Tech giant Google has unveiled a novel way to fight ransomware with a new, specialised AI model baked into Google Drive.
Announced Tuesday night, the newly developed AI model continuously monitors files stored in the tech giant’s desktop-to-cloud file syncing service, Google Drive for desktop.
If the AI watchdog detects telltale signs of ransomware on a connected Windows or macOS system – such as attempted file corruption or encryption – it acts like a bouncer and automatically blocks the ransomware’s access to the storage environment by pausing cloud syncing processes on all affected files.
With the threat effectively quarantined, users then receive a notification about the thwarted ransomware along with a few steps explaining how to restore their impacted files to a previous version.
In a Wednesday blog post, Kristina Behr, vice president of product management at Google Workspace, and Luke Camery, lead group product manager said the “traditional approach” to fighting ransomware was “falling short”.
“Ransomware is no longer just an IT issue,” wrote Behr and Camery.
“It has become increasingly disruptive for core business operations, such as manufacturing lines, retail operations, or hospital services.”
Google’s security arm Mandiant found 21 per cent of the cybersecurity intrusions it detected in 2024 were related to ransomware, while extortion costs exceeded $7.58 million ($US 5 million) on average.
“We believe that it’s paramount to find a better way to fight ransomware,” they said.
Antivirus breached? Meet Google’s AI bouncer
According to Behr and Camery, ransomware has historically been treated as an “antivirus issue”, with traditional quarantine defences taking place before any malicious code is actually activated.
“This is an important and necessary defence, but with the continued success of ransomware attacks over the last few years, it’s clear this approach is insufficient,” they wrote.
Users are instructed on how to proceed when ransomware is detected. Photo: Supplied
The main selling point of Google’s solution is its “specialised AI model” which the company trained on “millions of real-world ransomware samples” to look for active signs of data corruption or malicious file encryption after antivirus had already failed.
Camery told Information Age he and his colleagues were motivated to look for a “fundamentally different solution” after they grew concerned with the “long-running game” of defenders constantly trying to stay ahead of burgeoning ransomware threats.
“We saw this accelerate dramatically, particularly in the first half of this year with ransomware powered by large language models,” said Camery.
“A lot of that is fantastic at bypassing traditional antivirus solutions because it can change itself along the parameters of what antivirus is looking for.”
Instead of stopping a device from getting infected, Google’s solution is designed to catch ransomware once it’s already meddling with a victim’s files, then render its data corruption attempts moot.
“While antivirus solutions continue their work to stop ransomware from getting in, we’ve built the protections to stop it from being effective once it is, inevitably, through the door,” wrote Behr and Camery.
As for those unfamiliar strains of ransomware that Google’s AI has not been trained on, the tech giant’s ‘detection engine’ continuously analyses file changes and incorporates new threat intelligence from VirusTotal, a prominent reporting tool which security researchers use to share and collate newcoming malware threats.
In a briefing with reporters, Camery conceded the new tool had generated a small number of false detections, though these typically occurred during tests which were designed to be “indistinguishable from a malicious insider”.
Big clients test new tech
When Information Age asked if any Google clients had seen the technology, Camery said it had “absolutely been tested by a couple of Google Workspace’s largest customers”.
“You should expect to see some big names,” said Camery.

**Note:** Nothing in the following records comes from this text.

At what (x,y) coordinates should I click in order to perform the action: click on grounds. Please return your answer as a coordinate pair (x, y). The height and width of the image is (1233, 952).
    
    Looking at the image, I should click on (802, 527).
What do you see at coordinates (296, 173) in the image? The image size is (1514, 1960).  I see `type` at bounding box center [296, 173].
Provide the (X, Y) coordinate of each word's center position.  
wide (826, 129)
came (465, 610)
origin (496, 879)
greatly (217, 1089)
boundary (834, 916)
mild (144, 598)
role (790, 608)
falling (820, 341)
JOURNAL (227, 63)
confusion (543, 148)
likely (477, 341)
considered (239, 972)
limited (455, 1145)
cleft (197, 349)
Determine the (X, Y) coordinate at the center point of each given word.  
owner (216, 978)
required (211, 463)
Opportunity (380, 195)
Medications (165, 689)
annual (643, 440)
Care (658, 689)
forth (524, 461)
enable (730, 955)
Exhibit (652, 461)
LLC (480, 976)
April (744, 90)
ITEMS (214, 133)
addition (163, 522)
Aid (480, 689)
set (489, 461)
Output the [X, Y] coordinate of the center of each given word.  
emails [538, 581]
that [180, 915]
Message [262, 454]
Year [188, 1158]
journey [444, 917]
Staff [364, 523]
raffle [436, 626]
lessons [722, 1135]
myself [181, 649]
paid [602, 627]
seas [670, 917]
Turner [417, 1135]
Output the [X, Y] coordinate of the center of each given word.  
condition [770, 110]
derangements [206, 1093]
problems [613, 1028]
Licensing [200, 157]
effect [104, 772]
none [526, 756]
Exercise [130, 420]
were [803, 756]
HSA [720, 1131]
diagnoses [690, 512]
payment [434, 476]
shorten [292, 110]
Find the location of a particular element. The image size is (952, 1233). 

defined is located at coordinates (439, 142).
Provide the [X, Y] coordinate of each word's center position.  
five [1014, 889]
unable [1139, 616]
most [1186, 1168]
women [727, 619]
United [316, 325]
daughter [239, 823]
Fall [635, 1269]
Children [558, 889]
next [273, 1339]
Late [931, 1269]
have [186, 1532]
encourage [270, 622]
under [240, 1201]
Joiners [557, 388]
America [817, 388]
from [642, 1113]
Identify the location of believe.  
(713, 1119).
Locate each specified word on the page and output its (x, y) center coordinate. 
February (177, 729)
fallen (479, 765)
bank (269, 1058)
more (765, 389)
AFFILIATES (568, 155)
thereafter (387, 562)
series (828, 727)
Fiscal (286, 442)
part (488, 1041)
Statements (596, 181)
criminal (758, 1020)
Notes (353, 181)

“The feedback was quite strong.”
Further to halting ransomware, the solution is focused on reducing user interruption and data loss.
After an attack is detected, victims are given an accessible explainer and immediate steps to restore their files in a few clicks.
Bob O'Donnell, president and chief analyst of consulting firm Technalysis Research, said the new anti-ransomware feature provided an “innovative way” to avoid ransomware threats while also “giving end users the ability to continue working.”
“This is great not only for Google Workspace users but individuals and companies who may use other office productivity suites as well,” said O’Donnell.
Notably, New South Wales’ Charles Sturt University developed a similar approach earlier this year with Redwire, a protective technology that proactively detects and prevents ransomware from infecting victims’ storage environments.
An open beta rollout for Google’s new ransomware feature started Wednesday.